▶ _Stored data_

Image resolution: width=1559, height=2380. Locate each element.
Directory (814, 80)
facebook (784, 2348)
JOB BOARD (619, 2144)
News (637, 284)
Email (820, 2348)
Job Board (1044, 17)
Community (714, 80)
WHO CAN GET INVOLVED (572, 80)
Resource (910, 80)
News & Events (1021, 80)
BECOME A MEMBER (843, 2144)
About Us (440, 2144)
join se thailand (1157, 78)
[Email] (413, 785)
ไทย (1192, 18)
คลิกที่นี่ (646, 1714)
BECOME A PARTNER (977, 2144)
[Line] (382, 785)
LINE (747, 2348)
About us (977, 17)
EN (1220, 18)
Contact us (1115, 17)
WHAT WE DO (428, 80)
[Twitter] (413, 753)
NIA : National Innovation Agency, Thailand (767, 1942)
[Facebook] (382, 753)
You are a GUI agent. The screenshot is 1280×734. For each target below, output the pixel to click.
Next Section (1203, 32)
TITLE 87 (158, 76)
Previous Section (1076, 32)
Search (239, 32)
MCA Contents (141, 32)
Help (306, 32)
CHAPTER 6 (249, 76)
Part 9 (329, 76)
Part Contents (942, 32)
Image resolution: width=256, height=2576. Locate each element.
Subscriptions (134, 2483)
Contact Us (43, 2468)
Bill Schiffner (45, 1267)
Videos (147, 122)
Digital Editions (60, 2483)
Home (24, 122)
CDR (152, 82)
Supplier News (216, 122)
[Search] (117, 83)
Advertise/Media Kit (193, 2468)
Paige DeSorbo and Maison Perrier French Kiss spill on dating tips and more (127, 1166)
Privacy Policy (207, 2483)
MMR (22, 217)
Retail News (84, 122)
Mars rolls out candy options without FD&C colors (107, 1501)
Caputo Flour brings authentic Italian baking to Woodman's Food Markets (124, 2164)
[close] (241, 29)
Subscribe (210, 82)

▶ _THE PROBLEM_
If a line in the entries above contains "Image", report it.

▶ _REPLY TO THE TASK_
Image resolution: width=1559, height=2380. Locate each element.
Image resolution: width=256, height=2576. Locate each element.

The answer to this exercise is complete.